What is needed: Copy the listing word for word, starting with the line that contains "Find the location" and going on through the end of the listing, and leave out the pictures.
(Working data)
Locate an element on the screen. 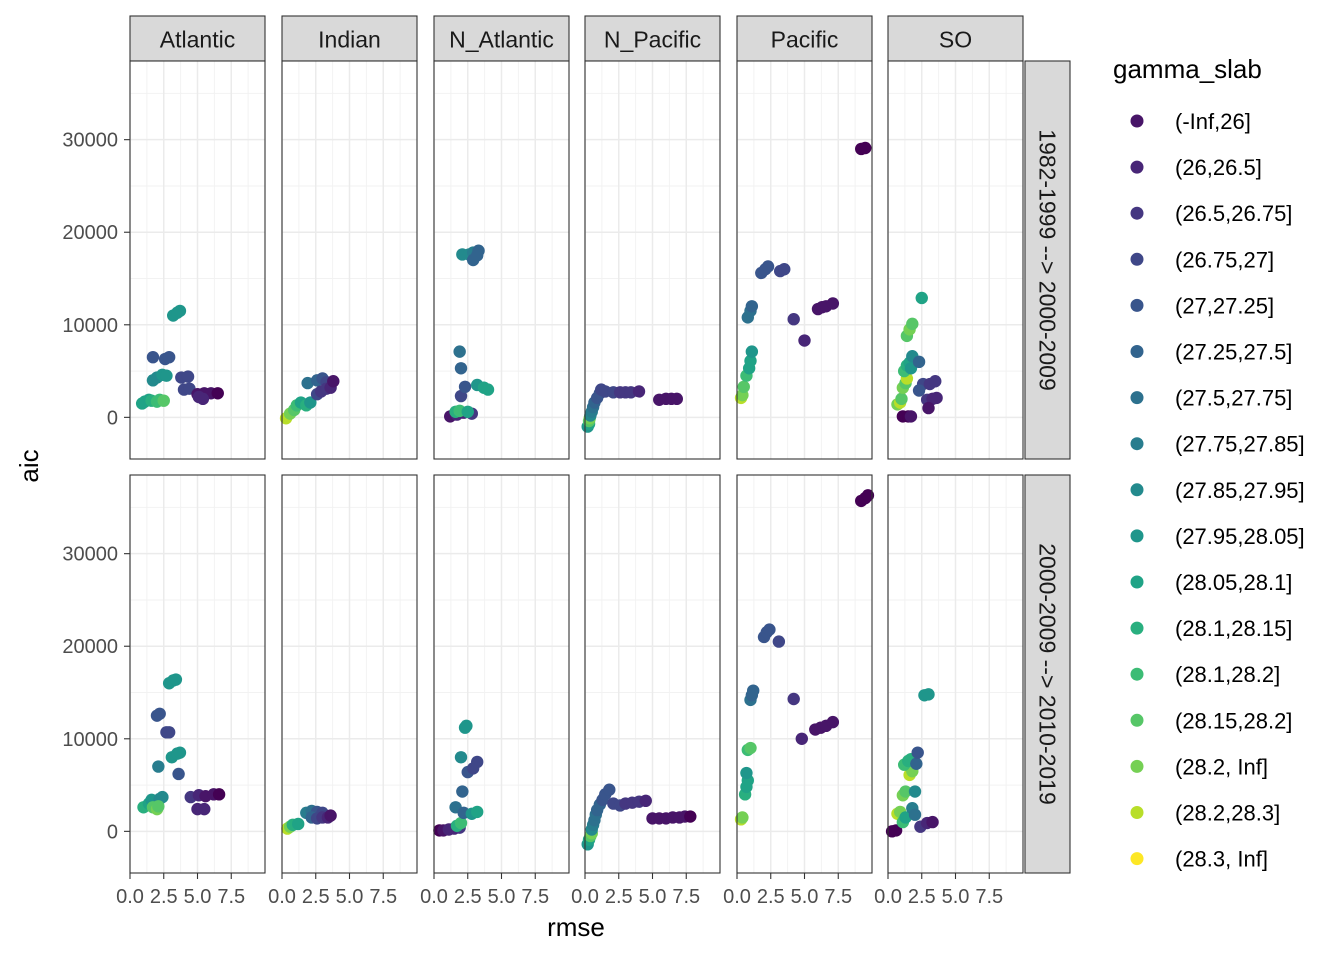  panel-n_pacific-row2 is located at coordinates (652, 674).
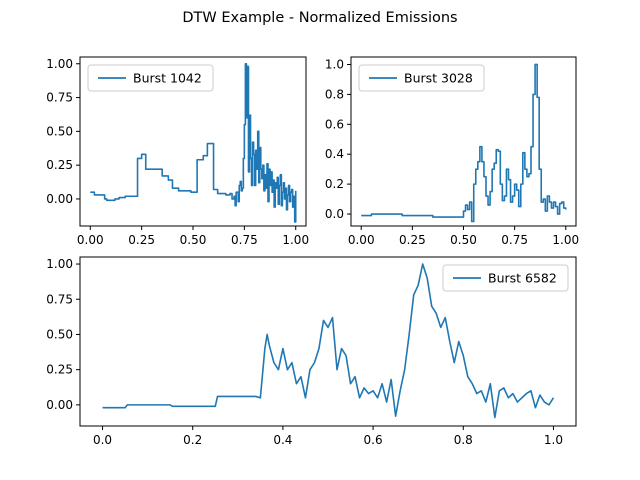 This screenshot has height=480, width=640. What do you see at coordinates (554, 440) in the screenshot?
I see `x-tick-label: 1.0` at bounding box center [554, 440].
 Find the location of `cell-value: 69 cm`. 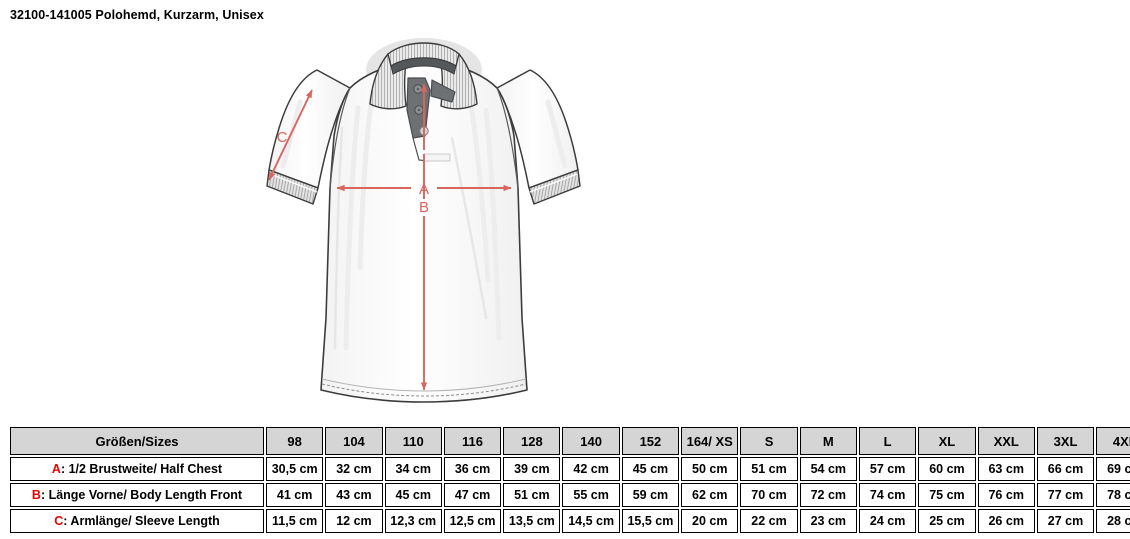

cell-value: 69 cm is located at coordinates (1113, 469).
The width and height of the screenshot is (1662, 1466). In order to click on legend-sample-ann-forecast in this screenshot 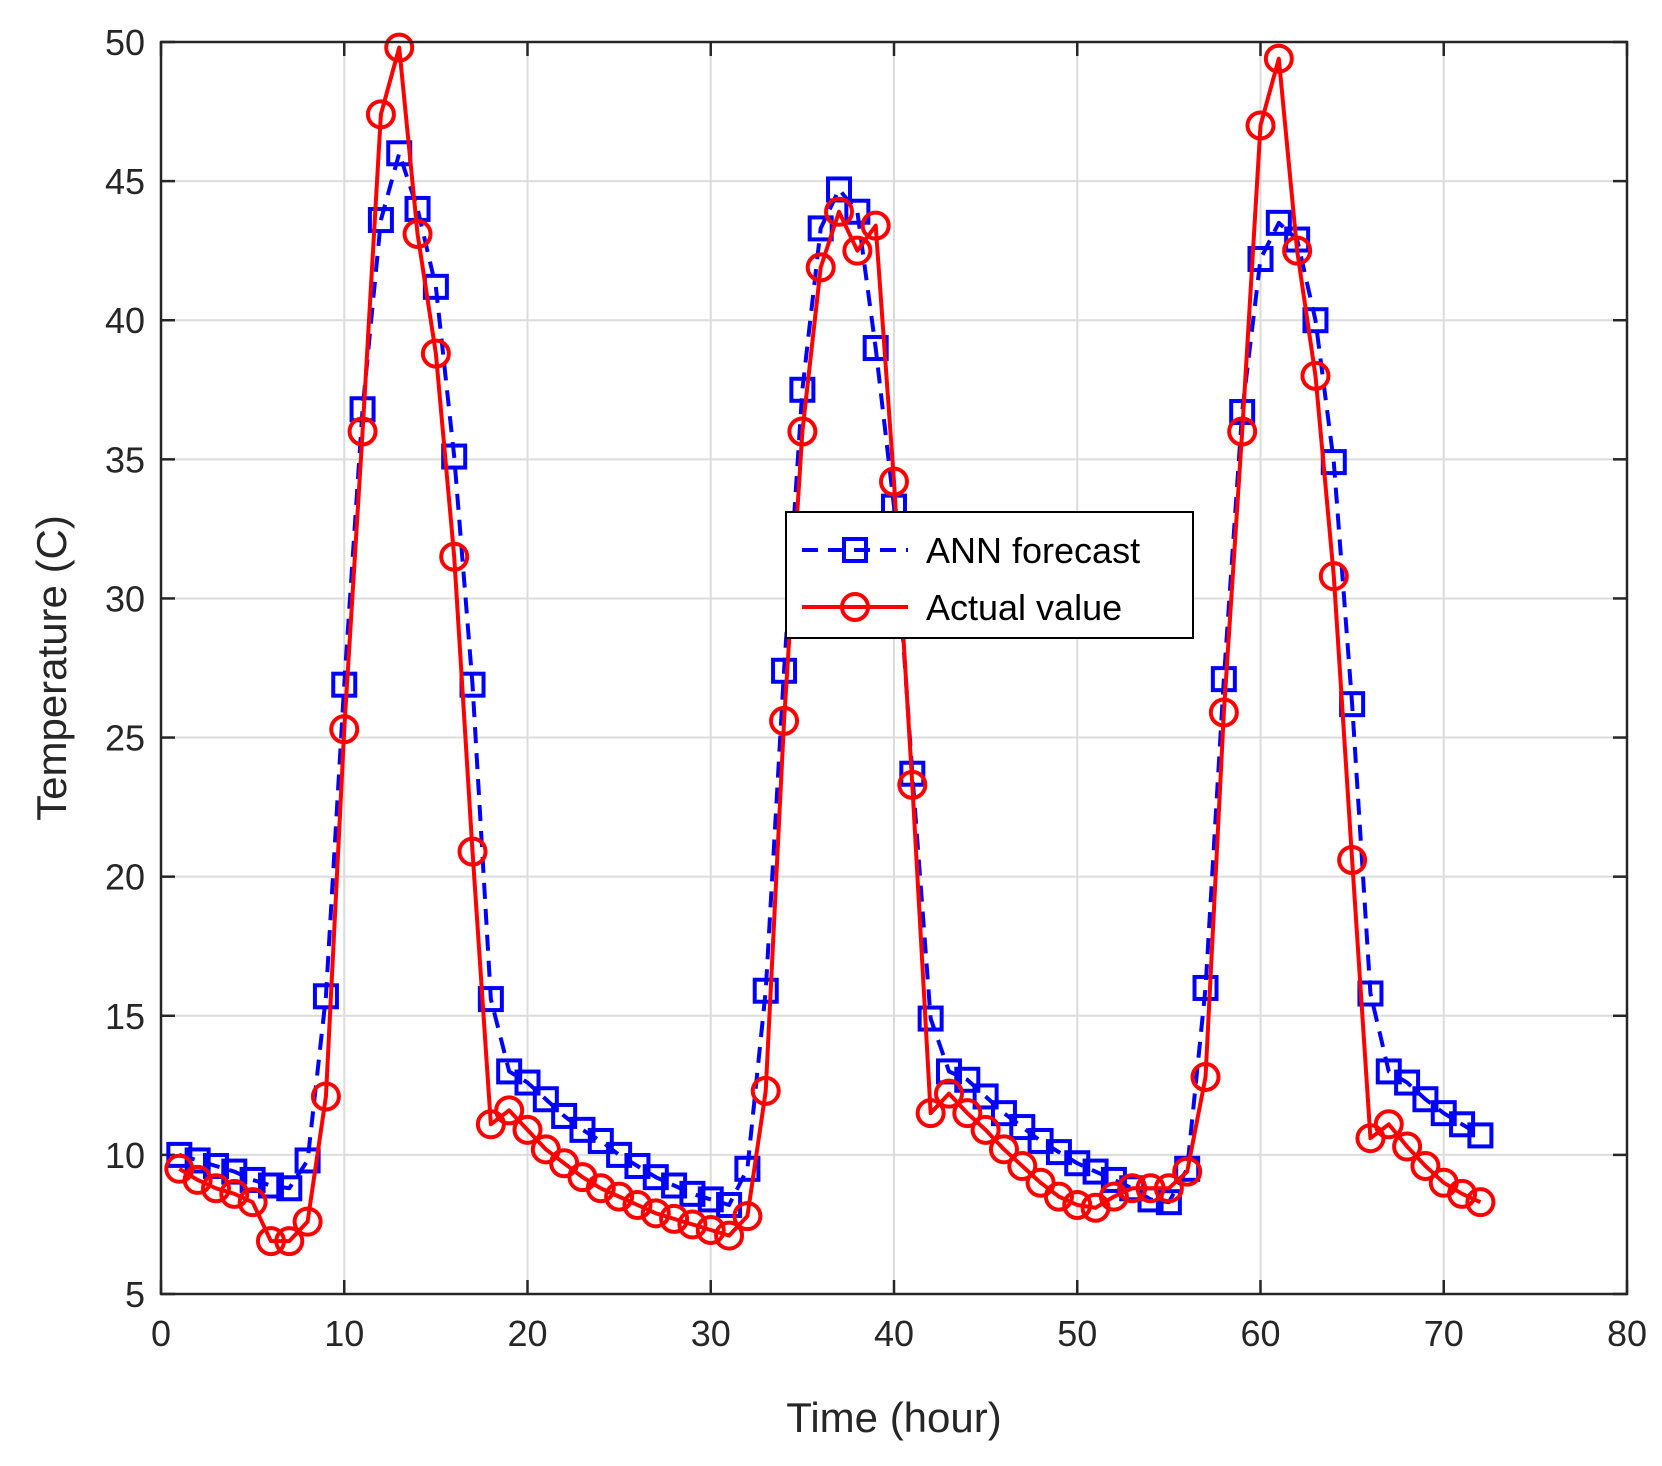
(End Working data)
Expected answer:
 Find the location of `cell-value: 69 cm`. 

cell-value: 69 cm is located at coordinates (1113, 469).
The width and height of the screenshot is (1662, 1466). In order to click on legend-sample-ann-forecast in this screenshot 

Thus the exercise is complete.